Entre as declarações feitas pelo ex-vereador Orlando Bonilha ao Ministério Público na tarde desta quarta-feira (4), em um longo depoimento, estão informações inesperadas, como a de que a Transportes Coletivos Grande Londrina pagava "mesadas" a doze vereadores no valor de R$ 1,6 mil mensais. Bonilha confessou que recebeu a "mesada" desde o seu primeiro dia de vereador, há onze anos, e disse que o pagamento era feito diretamente a ele por Gildalmo Mendonça, diretor da Grande Londrina. O empresário negou o pagamento e disse que a TCGL não precisa da Câmara "para nada".

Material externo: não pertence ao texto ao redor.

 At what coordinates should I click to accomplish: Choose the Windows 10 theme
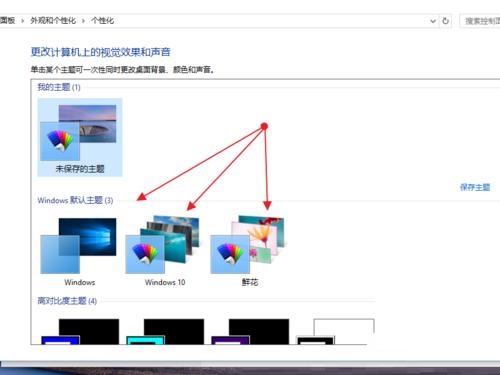click(164, 251)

Outra afirmação de Bonilha é a de que havia um intenso comércio de votos para a eleição à presidência da Câmara. Ele mesmo teria recebido R$ 50 mil de Sidney de Souza, atual presidente, para votar em seu nome. Quando se elegeu presidente do Legislativo, Bonilha disse que havia pago o mesmo valor ao petebista por seu apoio. "Toda eleição na Câmara é comprada", disse o seu advogado, aos jornalistas, repetindo a declaração de Bonilha aos promotores, em sala fechada.
Nesta quarta, Bonilha envolveu mais dois parlamentares - que ele incluíra inicialmente em uma lista de isentos de culpa - em supostos atos de corrupção. Roberto Fu (PDT) e Maria Ângela Santini (PT) teriam recebido, segundo ele, R$ 5,5 mil e R$ 1,8 mil, o primeiro pelo voto a um candidato à presidente da Casa e o segundo referente a um "presente de fim de ano".
Detalhes de negociações internas no Legislativo para aprovação de leis "sob encomenda" também foram fornecidos aos promotores. Ele falaria ainda sobre o esquema de corrupção na Acesf (Administração de Cemitérios e Serviços Funerários de Londrina) e licitação fraudulenta de lotes no Cemitério São Paulo.